HTTPS Everywhere Firefox addon helps you encrypt web traffic
Today the EFF and the Tor Project are launching a public beta of a new Firefox extension called HTTPS Everywhere.
This Firefox extension was inspired by the launch of Google's encrypted search option. We wanted a way to ensure that every search our browsers sent was encrypted, including the search box and URL bar features. At the same time, we were also able to encrypt most or all of the browser's communications with other popular sites that support SSL, but don't provide it by default.
This tends to work more effectively than NoScript because many sites on the web offer some limited support for encryption over HTTPS, but make it difficult to use. For instance, they may not offer all pages and applications via HTTPS, or may only allow HTTPS activity via alternate subdomains that require URL rewriting and redirection. In particular, Google's SSL search and Wikipedia both require rather complex URL rewriting and exception filters to work properly.
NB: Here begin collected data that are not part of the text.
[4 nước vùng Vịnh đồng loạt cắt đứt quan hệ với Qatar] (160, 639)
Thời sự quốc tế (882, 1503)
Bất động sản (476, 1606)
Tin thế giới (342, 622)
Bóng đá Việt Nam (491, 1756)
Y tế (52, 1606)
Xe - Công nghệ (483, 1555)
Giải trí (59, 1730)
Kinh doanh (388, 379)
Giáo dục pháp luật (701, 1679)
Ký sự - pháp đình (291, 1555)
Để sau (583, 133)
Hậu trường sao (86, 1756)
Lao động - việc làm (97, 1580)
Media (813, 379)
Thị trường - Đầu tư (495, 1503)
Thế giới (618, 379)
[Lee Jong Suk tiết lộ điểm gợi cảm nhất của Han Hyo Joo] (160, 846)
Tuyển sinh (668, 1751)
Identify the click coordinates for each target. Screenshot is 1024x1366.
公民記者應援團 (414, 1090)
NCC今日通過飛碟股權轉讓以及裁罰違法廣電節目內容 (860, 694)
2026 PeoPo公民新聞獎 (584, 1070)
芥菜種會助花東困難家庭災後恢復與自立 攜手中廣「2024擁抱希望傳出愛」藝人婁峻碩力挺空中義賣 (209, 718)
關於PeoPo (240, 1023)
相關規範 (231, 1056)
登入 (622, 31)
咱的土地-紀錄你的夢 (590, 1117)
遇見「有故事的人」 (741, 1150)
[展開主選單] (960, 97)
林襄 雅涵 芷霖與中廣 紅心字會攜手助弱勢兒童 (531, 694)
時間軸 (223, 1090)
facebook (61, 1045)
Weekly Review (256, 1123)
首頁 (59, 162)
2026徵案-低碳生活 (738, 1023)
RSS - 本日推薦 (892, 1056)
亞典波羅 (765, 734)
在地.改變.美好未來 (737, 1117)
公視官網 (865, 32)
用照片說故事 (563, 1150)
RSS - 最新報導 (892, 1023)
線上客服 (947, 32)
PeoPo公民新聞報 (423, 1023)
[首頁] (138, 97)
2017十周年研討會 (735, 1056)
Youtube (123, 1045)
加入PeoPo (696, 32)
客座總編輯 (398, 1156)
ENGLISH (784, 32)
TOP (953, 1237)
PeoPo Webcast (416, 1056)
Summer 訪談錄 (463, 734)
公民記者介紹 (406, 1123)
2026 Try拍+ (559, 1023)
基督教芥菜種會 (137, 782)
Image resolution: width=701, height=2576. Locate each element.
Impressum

HTTPS Everywhere should also perform more securely than DOM-based mechanisms such as the GreaseMoney-based SSL Certificates Pro and the Google Chrome-based KB Enforcer. These addons perform redirection at the DOM level, which causes many HTTP fetches to leak prior to the redirect to HTTPS.
We currently provide rule sets for Google Search, Wikipedia, Twitter, Facebook, The New York Times, The Washington Post, IxQuick, and many more popular sites. It is also possible to add user-defined rule files, and/or to submit rules to us for inclusion in future versions.
Note that some of these sites still include a lot of content from third party domains that are not available over HTTPS. As always, if the browser's lock icon is broken or carries an exclamation mark, you may remain vulnerable to adversaries that use active attacks or traffic analysis to compromise your privacy and security.